Sampling-based and Gradient-based Efficient Scenario Generation
ABSTRACT. Safety-critical autonomous systems often operate in highly uncertain environments. These environments consist of many agents, some of which are being designed, and some represent the uncertain aspects of the environment. Testing autonomous systems requires generating diverse scenarios. However, the space of scenarios is very large, and many scenarios do not represent edge cases of the system. We want to develop a framework for automatically generating interesting scenarios. We propose to describe scenarios using a formal language. We show how we can extract interesting scenarios using scenario specifications from sampling-based approaches for scenario generation. We also introduce another technique for edge-case scenario generation using the gradient computation over STL. We demonstrate the capability of our framework in scenario generation in two case studies of autonomous systems involving the autonomous driving domain and the safety of human-robot systems in an industrial manufacturing context.
HyperPart-X: Probabilistic Guarantees for Parameter Mining of Signal Temporal Logic Formulas in Cyber-Physical Systems
ABSTRACT. Optimization-based falsification is an automatic test generation method for evaluating the safety of Cyber-Physical Systems (CPS) against formal requirements. In this work, we focus on temporal logic requirements and, more specifically on Parametric Signal Temporal Logic (pSTL). pSTL generalizes STL allowing to express the quantifiers of the logical operators as variables. This extends the falsification from searching for the inputs that violate the requirement to the inputs and the formula parametrizations that result into unsafe behaviors.

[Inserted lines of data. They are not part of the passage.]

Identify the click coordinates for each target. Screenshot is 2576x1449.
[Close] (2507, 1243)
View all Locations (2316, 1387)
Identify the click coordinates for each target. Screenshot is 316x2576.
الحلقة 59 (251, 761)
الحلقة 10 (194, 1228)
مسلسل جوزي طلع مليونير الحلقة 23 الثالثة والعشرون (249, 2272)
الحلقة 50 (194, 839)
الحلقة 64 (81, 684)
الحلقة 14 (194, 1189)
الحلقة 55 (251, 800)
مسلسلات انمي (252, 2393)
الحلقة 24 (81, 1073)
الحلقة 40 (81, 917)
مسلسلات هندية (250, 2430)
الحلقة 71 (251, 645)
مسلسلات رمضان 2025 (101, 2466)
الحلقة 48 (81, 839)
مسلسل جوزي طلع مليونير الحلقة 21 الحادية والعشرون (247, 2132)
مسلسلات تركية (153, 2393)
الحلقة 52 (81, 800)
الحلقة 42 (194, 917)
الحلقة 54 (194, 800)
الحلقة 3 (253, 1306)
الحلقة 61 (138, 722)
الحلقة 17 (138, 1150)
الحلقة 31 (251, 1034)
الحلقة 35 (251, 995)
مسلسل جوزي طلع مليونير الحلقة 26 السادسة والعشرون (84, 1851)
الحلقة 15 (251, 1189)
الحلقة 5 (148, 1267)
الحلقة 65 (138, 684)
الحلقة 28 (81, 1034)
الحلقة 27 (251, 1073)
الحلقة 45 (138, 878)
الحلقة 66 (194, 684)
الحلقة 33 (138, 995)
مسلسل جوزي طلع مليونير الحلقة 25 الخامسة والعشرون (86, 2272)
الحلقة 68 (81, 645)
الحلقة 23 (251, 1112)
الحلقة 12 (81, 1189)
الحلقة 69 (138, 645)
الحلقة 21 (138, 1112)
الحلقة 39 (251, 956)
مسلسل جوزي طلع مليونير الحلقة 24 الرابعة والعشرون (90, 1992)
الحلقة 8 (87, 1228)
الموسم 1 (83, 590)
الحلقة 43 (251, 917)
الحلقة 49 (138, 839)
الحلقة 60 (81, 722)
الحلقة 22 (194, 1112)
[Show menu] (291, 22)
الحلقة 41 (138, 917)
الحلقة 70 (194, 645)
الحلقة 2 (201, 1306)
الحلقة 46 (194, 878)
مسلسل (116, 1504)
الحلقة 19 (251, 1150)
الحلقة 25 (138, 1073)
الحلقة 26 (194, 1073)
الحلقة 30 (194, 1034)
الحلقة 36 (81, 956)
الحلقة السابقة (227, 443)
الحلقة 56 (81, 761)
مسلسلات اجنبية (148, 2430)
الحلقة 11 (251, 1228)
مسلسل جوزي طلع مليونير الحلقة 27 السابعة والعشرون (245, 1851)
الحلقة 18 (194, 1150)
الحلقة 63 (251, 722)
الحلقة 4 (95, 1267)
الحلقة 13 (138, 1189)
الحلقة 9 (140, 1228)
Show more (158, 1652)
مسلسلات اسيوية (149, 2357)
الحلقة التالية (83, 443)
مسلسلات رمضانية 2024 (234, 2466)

The state-of-the-art Part-X, a recent algorithm for falsification, offers probabilistic falsification level sets and confidence-bounded results on inputs but is not tailored for pSTL. Our approach, HyperPart-X, builds on Part-X and solves the problem while also providing probabilistic guarantees on the estimated level set by adaptively branching the parameter space and intelligently sampling from both the parameter and input spaces in a coordinated and hierarchical approach. HyperPart-X is compared on synthetic functions and CPS benchmarks against uniform random and Part-X. Empirical results demonstrate that HyperPart-X returns level set estimates and guarantees, where Part-X fails to find a solution. Results also show that it can achieve the level set with the same associated confidence level as uniform random sampling using orders of magnitude less samples.